[Anweisung] Gib bitte aus dem folgenden Auszug über die Städte-Attraktivität in Anno 1800 den Abschnitt zwischen „Zur Kultur zählen“ und „Fabriken verursachen Verschmutzung.“ wortgetreu wieder, beide Stellen eingeschlossen.

[Auszug]
———
In Anno 1800 wird die "Städte-Attraktivität" eingeführt, die "Schönbauer" in der Annowelt belohnen soll. Insgesamt gibt es sechs Kategorien nach denen die Gesamtattraktivität einer Insel bemessen wird. Drei positive Kategorien (Kultur, Natur, Feierlichkeiten) können helfen, die Attraktivität der Insel auf die nächste Stufe zu heben. Drei negative Kriterien (Geschmacklosigkeit, Verschmutzung, Unsicherheit) können dazu beitragen, dass die Stadt an Attraktivität verliert.

Schönbauer werden belohnt

Zur Kultur zählen zum Beispiel Ornamente (Verschönerungselemente) und aufwendige Projekte wie der Zoo, die Weltausstellung oder das Museum. Mit Natur sind die unberührten und somit nicht industrialisierten bzw. bebauten Bereiche der Insel gemeint. Feierlichkeiten bedeuten, dass zufriedene Bürger als Dankbarkeit hübsche Festivitäten veranstalten.

Effektiv, aber nicht wirklich schön: Fabriken verursachen Verschmutzung.
Durch bestimmte Gebäude wie Schweinefarmen oder abgebrannte Ruinen steigt die Geschmacklosigkeit, die das Gesamtbild einer Stadt trübt - genauso wie Verschmutzung durch Hochöfen und Fabriken. Negativ auf die Bewertung der Attraktivität wirken sich aufständische bzw. unzufriedene Bürger und Feuersbrünste aus. Je attraktiver eine Stadt ist, umso mehr Touristen werden angezogen, die Geld in der Stadt lassen.

Während man in vielen Anno-Titeln auf ein großes Monument oder Firmenhauptquartier hingearbeitet hat, wird es in Anno 1800 mehrere kulturelle Großprojekte geben, mit denen man die Städte-Attraktivität mächtig verbessern kann. Hierzu gehören der Zoo und das Museum. Beide Bauvorhaben sind modular und können stetig vergrößert bzw. erweitert werden. Beim Zoo kann man nach der Platzierung des Hauptgebäudes zum Beispiel weitere Gehege hinzufügen und diese dann mit Tieren füllen. Beim Museum kann man immer neue Präsentationsflächen für Artefakte bauen - und zwischen diesen Ausbauten lassen sich Wege, Ornamente und Co. erreichten, die das Ganze schicker aussehen lassen. Aber woher bekommt man eigentlich Tiere für den Zoo und Artefakte für das Museum? Diese "Gegenstände" erhält man zum Beispiel durch abgeschlossene Aufgaben oder man kauft sie für Geld bei Nicht-Spieler-Charakteren oder man startet Expeditionen - etwas Neues ist der Annowelt.
———
[Gesammeltes Material]

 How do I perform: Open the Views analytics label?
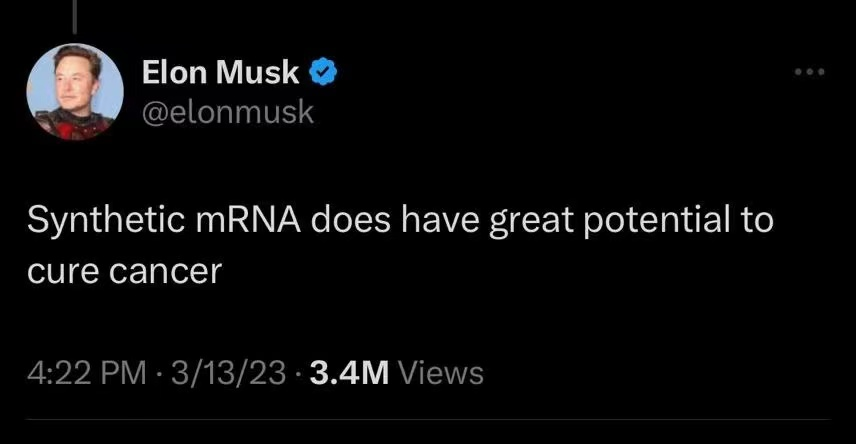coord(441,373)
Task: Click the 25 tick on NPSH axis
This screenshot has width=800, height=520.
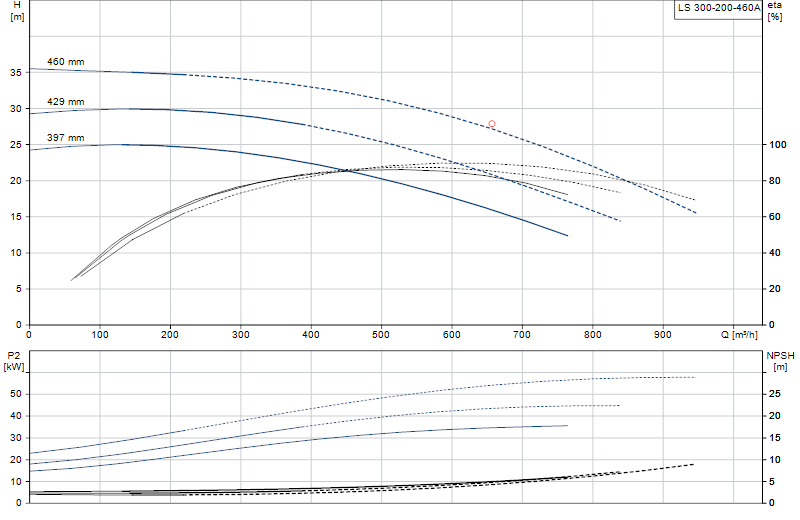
———
[Erledigte Aufgabe]
Zur Kultur zählen zum Beispiel Ornamente (Verschönerungselemente) und aufwendige Projekte wie der Zoo, die Weltausstellung oder das Museum. Mit Natur sind die unberührten und somit nicht industrialisierten bzw. bebauten Bereiche der Insel gemeint. Feierlichkeiten bedeuten, dass zufriedene Bürger als Dankbarkeit hübsche Festivitäten veranstalten.

Effektiv, aber nicht wirklich schön: Fabriken verursachen Verschmutzung.